## Available data:
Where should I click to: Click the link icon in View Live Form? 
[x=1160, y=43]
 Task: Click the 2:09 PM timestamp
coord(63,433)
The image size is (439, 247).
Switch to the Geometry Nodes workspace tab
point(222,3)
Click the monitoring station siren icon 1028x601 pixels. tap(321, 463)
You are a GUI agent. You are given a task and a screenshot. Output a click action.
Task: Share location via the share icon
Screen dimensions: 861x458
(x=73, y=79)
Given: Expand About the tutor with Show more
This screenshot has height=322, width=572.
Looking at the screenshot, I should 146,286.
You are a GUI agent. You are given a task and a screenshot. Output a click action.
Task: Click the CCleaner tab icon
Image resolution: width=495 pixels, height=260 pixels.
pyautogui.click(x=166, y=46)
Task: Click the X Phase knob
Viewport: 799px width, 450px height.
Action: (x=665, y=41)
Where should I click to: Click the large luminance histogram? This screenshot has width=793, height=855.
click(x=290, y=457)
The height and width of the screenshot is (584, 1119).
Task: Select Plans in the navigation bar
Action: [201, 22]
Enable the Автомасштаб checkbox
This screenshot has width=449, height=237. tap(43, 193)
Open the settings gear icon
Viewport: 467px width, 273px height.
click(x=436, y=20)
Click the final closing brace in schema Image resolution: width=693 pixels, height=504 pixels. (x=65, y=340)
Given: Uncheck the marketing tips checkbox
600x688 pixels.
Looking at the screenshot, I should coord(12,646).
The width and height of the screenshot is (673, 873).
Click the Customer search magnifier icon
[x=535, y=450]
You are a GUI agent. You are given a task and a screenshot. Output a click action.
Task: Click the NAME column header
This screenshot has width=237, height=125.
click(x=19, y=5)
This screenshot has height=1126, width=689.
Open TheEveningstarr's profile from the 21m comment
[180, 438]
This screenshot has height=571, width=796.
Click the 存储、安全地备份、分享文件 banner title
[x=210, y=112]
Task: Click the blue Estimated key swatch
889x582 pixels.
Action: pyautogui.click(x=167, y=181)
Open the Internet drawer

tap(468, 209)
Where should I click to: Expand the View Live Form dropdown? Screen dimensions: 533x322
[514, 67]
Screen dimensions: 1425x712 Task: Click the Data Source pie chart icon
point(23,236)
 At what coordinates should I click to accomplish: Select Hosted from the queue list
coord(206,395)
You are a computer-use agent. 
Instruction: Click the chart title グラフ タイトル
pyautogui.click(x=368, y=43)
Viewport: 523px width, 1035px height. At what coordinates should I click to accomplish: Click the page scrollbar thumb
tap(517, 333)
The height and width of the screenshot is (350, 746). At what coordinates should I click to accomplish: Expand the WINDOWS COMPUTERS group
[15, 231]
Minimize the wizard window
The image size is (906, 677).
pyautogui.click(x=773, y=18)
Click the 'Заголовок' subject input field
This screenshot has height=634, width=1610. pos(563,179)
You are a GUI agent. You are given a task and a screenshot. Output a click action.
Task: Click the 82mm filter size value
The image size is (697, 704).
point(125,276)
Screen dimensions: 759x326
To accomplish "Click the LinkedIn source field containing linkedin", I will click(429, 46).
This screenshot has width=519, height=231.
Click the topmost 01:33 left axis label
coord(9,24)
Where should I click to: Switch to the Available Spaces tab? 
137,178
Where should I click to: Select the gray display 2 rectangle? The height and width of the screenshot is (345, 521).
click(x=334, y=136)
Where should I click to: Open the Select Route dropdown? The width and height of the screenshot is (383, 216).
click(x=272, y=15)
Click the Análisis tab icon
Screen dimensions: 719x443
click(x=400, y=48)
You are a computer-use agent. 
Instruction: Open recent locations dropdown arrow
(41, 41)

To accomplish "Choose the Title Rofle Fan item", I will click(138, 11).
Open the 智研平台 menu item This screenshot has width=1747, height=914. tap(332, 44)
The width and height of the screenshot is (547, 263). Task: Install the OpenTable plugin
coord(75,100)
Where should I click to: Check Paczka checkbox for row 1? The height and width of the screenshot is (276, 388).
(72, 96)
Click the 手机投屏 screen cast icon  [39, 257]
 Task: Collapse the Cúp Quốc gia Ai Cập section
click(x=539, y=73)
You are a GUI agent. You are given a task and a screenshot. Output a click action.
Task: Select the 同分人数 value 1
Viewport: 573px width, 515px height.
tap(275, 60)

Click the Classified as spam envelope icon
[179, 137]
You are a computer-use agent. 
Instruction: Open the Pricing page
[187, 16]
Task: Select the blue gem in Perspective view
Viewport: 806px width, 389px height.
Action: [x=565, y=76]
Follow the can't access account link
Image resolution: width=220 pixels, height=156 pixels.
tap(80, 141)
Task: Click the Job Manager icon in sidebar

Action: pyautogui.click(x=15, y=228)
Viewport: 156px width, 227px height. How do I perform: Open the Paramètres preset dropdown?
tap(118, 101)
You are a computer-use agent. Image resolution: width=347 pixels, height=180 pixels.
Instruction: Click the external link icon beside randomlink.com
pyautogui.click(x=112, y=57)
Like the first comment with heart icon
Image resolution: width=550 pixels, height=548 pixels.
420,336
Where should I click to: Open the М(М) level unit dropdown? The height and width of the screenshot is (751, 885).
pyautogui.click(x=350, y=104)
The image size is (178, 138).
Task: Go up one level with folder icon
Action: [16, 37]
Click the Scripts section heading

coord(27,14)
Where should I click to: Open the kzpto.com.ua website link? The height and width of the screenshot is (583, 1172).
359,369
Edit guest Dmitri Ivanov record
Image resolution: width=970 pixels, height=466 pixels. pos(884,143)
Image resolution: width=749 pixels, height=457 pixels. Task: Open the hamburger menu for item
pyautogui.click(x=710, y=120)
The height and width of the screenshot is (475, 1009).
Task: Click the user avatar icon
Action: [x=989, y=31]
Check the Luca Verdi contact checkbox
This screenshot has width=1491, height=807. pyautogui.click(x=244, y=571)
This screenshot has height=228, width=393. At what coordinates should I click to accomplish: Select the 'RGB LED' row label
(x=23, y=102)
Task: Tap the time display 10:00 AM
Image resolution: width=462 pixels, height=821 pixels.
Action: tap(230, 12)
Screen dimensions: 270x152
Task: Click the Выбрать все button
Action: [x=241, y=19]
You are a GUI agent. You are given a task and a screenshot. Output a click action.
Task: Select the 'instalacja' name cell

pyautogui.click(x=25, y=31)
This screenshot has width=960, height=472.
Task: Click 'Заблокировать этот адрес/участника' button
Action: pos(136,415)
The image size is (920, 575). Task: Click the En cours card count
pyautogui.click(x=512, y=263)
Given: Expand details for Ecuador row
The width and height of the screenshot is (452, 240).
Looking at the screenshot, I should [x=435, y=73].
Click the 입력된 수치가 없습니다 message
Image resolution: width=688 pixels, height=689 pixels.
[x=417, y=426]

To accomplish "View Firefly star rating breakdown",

## Task requirements:
Everything from the line containing "Click the 입력된 수치가 없습니다 message" through the final line of the entries is to be written out exactly. No other lines belong in the answer.

## Response:
Click the 입력된 수치가 없습니다 message
Image resolution: width=688 pixels, height=689 pixels.
[x=417, y=426]

To accomplish "View Firefly star rating breakdown",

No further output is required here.